More people than ever are risking their lives on the railway by trespassing on the tracks. Britain has the safest railway in Europe but still too many people lose their lives on the tracks
The dangers may not always be obvious but the electricity on the railway is always on and trains can travel up to 125 miles per hour, so even if they see you, they can’t stop in time.
Shocking new footage below shows just how reckless people can be in taking unnecessary risks.
Taking a shortcut, playing on the tracks or just picking up something mistakenly dropped from a platform can result in serious life-changing injuries or death, as these real life stories show.

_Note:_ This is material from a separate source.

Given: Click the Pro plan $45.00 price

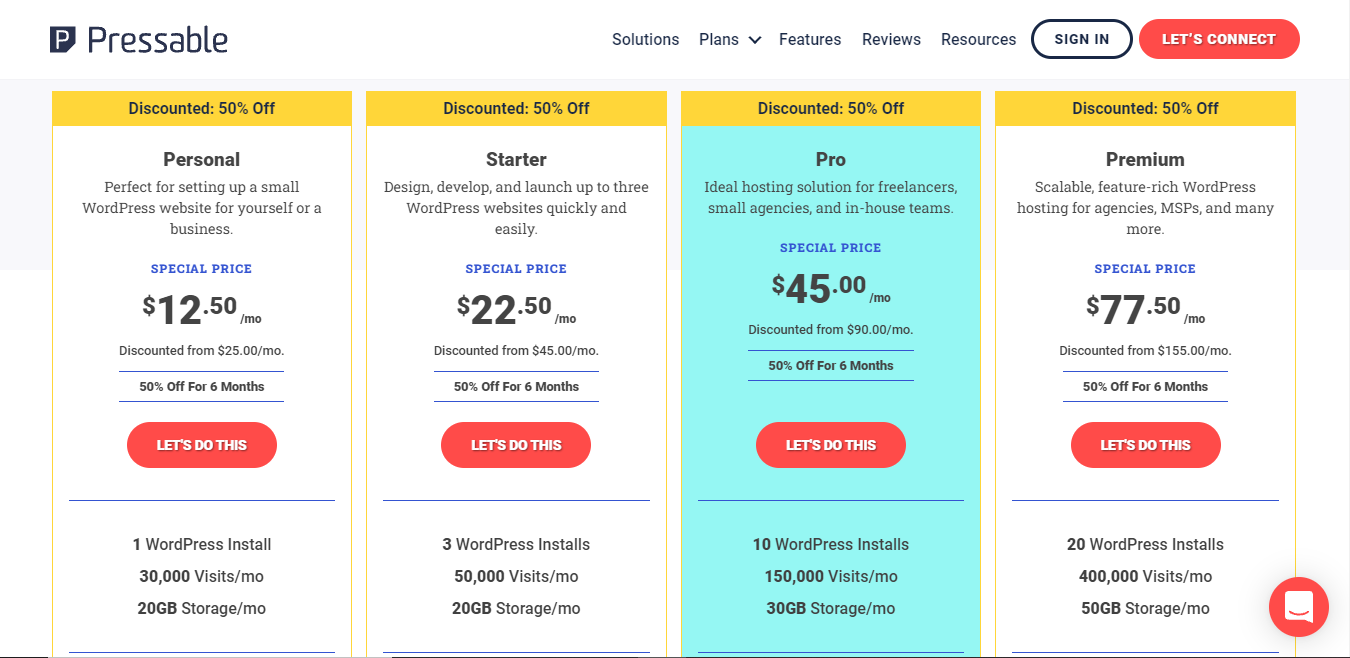Looking at the screenshot, I should pyautogui.click(x=819, y=289).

Simon Munn, a British wheelchair basketball player who was part of the hugely successful Team GB at both the Rio 2016 Paralympics and the London 2012 Paralympics, tragically lost his leg in a railway accident when he was 22 years old. Simon has enjoyed some great success as a Paralympian, but the events that set him on that path are harrowing.
“I decided to walk home from the pub. I didn’t live too far, just across the railway. I had somehow ended up on the wrong side of the track. I had to walk an extra five minutes to get to a crossing. I thought, ‘nah, I’ll just jump over, it will save me time’.
“As I crossed the track I got my foot caught. I don’t know how long I was there, but I heard the train coming. I couldn’t move. Trains moving that fast can’t stop in time to miss you and they can’t swerve. It’s too late by then.
“I spent the next few weeks in hospital and had to have my leg amputated. Now I really know what the cost of trespassing and taking shortcuts can be. I was lucky it wasn’t my life.
“For anyone who messes around on the railway or thinks that it’s safe as long as you can’t see a train, I would say the dangers are real. It’s not cool, it’s not funny. It’s not worth the risk.”
I spent the next few weeks in hospital and had to have my leg amputated.
Tom Crosby received a 25,000-volt electric shock while ‘playing’ on the railway when he was just 14 years old. The horrifying injuries he suffered changed his life forever. He now works with Network Rail to visit schools and community groups to warn children about the dangers of playing on the tracks and tell them how to stay safe around the railway.
“I always just thought playing on the tracks was a bit of fun. I never thought it would leave me with nerve damage and visible scars from skin grafts that I'll have for the rest of my life. I was burnt from head to toe and the doctors told my mum that there was only a 25 per cent chance I'd make it through the night.
The railway isn't a playground. It's somewhere that can kill you.
“After the incident my life completely changed. I went downhill and last year I reached rock bottom. I decided to contact Network Rail to try and do something positive. They have helped me to tell my story to children and adults across the country to warn people not to trespass on the tracks. If I was to tell my 14-year-old-self something, I'd say the railway isn't a playground, it's somewhere that can kill you and that's something no one's family should have to go through.”